Safeguarding Register

Created by Steve Griffiths, Modified on Wed, 6 May at 8:45 AM by Steve Griffiths

The Safeguarding Register is an organisation-level area in SignMeUp for recording and managing safeguarding concerns across all events run by an organisation.


It is not tied to a single event dashboard. Instead, it gives authorised safeguarding users a central register of concerns relating to any event in the organisation.


Who Should Use It

This area is intended for people acting as the Designated Safeguarding Officer, DSO, for an event or organisation.


Organisations should only give access to users who have appropriate safeguarding responsibility and training. As a minimum, this should normally mean users who have completed DSL/DSO Level 3 or above training and are acting as DSO for their event.


In practice, access should usually be limited to:


- The event or organisation DSO.

- The deputy DSO, DDSO, where one is appointed.

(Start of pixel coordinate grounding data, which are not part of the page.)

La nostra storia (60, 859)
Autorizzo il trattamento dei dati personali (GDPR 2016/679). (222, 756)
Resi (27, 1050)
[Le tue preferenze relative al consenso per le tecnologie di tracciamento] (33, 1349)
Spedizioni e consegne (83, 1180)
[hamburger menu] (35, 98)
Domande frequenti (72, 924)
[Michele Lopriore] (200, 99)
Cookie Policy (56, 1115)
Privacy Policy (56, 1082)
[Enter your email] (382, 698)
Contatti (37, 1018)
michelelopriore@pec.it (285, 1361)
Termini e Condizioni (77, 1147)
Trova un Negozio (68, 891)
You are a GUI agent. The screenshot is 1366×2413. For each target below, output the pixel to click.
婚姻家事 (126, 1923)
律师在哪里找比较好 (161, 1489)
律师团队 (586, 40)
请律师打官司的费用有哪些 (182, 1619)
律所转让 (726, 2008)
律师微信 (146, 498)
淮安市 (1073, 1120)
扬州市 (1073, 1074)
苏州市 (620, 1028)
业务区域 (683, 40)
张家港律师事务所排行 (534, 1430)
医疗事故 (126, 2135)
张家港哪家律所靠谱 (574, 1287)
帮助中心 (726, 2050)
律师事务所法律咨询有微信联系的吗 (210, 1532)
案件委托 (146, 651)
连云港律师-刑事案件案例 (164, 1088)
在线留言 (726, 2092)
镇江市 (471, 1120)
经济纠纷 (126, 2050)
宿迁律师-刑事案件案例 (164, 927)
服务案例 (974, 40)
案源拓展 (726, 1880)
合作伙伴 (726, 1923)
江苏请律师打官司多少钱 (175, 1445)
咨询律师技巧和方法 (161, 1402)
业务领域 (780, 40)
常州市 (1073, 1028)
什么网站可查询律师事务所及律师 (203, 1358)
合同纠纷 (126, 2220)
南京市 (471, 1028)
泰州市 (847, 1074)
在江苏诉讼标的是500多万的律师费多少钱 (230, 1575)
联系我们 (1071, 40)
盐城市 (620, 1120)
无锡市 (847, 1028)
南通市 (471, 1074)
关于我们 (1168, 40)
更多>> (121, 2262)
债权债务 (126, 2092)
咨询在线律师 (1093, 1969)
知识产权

- A small number of senior safeguarding leads, only where genuinely required.


We strongly recommend downgrading general administrators to Full access excluding Safeguarding, unless they must have access to safeguarding records.


Access And Permissions

Safeguarding is controlled as its own permission within organisation administrator settings.


Administrators can be given:


- Full access including Safeguarding: full organisation admin access, including the Safeguarding Register.

- Full access excluding Safeguarding: full organisation admin access, but no access to the dedicated Safeguarding screens.

- Specific areas only: individual permissions, where Safeguarding can be granted separately.


Users without Safeguarding access may still see that a person has linked safeguarding concerns on an application risk-management screen, but they cannot see the concern details unless they have the correct permission. Attempting to open a concern without permission will be blocked.


System administrators sit above organisation-level permissions and can access all areas.


What Is Recorded

Each safeguarding concern includes:


- The event where the concern arose.

- The concern type.

- The primary person affected.

- Other linked people, where relevant.

- A short summary.

- A detailed description.

- Risk level.

- Initial action taken.

- Referral markers, such as school DSL, social care, police, LADO, or DBS.

- Status.

- Date and time of incident, where known.

- The user who recorded the concern.

- A unique organisation-level reference number.


Concern reference numbers start at `10000001` within each organisation and are unique within that organisation.


Updates And Audit Trail

Once a concern has been created, it is normally managed by adding updates rather than repeatedly editing the original record.


Each update records:


- The update description.

- The user who added it.

- The status applied at that point.

- The referral states applied at that point.

- The time it was added.


The update history is intended to provide a clear audit trail of how the concern was handled over time.


Application Risk Flags

Safeguarding concerns also interact with application risk management.


If a person is linked to an open safeguarding concern, SignMeUp can add a flag to that person’s applications for events that have not yet completed. The flag says that the person is linked to an open safeguarding concern and links to the relevant concern reference.


This helps registration teams identify where an applicant may need safeguarding review before being accepted or managed at an event.


If a safeguarding flag is manually cleared by a registration team member, it is not automatically re-applied for the same concern.


Data Protection And GDPR

Safeguarding records may contain sensitive personal data and special category data.


Organisations using this feature must ensure their data protection documentation reflects this processing. In particular, they should update their GDPR Processing Records to include:


- The types of safeguarding data being recorded.

- The lawful basis and special category condition relied on.

- Who has access to the data.

- How long records are retained.

- How data is secured.

- How data may be shared with statutory agencies or safeguarding partners.


Access should be reviewed regularly, and users who no longer need safeguarding access should have it removed promptly.